The technical media is all a twitter over what appears to be the emergence of the first mac botnet. The infector appears to be an updated version of a trojaned version of iWork that popped up earlier this year. Anyone who has worked as a Windows virus analyst would scoff at the relatively unsophistication exhibited by the malware, but nevertheless, it is a piece of malware, and it is out there. I wanted to take this opportunity to answer some of the most common questions people have about mac malware.
Does this mean that Mac users should rush to buy anti-virus software and expect their machines to end up as compromised as a PC? Probably not, but soon. For now, as long as you aren't downloading pirated software you are safe.
Does this mean mac malware is going to become endemic? Yes. If no one is running anti-virus, then there is nothing to clean up infected systems beyond end-of-life hardware replacement. Given the state of the economy and mac hardware longevity, that can take a very long time.
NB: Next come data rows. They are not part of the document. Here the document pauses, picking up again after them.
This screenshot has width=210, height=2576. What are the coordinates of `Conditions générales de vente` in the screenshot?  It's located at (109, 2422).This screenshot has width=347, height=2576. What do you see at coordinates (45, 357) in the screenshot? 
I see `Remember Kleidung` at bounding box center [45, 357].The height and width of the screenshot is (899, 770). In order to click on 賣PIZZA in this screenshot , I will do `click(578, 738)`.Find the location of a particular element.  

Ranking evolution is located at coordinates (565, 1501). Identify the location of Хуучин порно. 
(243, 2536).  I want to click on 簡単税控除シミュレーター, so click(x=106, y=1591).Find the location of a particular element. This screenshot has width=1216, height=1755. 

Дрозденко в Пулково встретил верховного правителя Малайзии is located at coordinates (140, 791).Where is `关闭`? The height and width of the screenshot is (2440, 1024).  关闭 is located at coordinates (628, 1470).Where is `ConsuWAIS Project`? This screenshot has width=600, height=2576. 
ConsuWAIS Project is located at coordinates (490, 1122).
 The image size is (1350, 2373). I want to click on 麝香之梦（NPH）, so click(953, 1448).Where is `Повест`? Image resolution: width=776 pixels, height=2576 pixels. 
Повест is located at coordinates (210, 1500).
Does this mean we hit the mac malware tipping point? That I don't know. We can't say that we have reached the mac malware tipping point unless we come up with a definition for the tipping point itself. Dino Dai Zovi and I have been kicking around a potential "warning sign" that, when seen, indicates we are now in the mac malware epidemic state. Our current preferred indicator is the emergence of websites that perform drive-by exploits of the browser to install botnet-controllable malware, regardless if the exploit is a zero-day attack or not. In other words, when we see what happens every day on the PC side happen once on the Mac side, then we all need to run out and buy anti-virus software.
Some time ago you predicted that mac malware would hit its tipping point at 15%. Does this mean you are wrong? Well, my prediction was based on the difficulty to attack a PC versus the market share of a Mac. I assumed that the difficult of attacking a PC was strictly defined by the effectiveness of current anti-virus products on a new piece of malware. My back-of-the-envelope estimate put an attacker's success rate at compromising a PC at around 20%, which meant that Macs would have to around 16% market share before they attract the attention of serious malware authors. If the real success rate of an attacker is lower, then you should expect a mac malware epidemic far earlier. So the answer is: maybe I'm wrong, but I don't know yet.
In short, the story for mac malware hasn't changed this week contrary to popular opinion. However, as both users and as information security professionals, we need to remain vigilant and watch for the tipping point in mac malware, and use that as the trigger to install Mac AV software.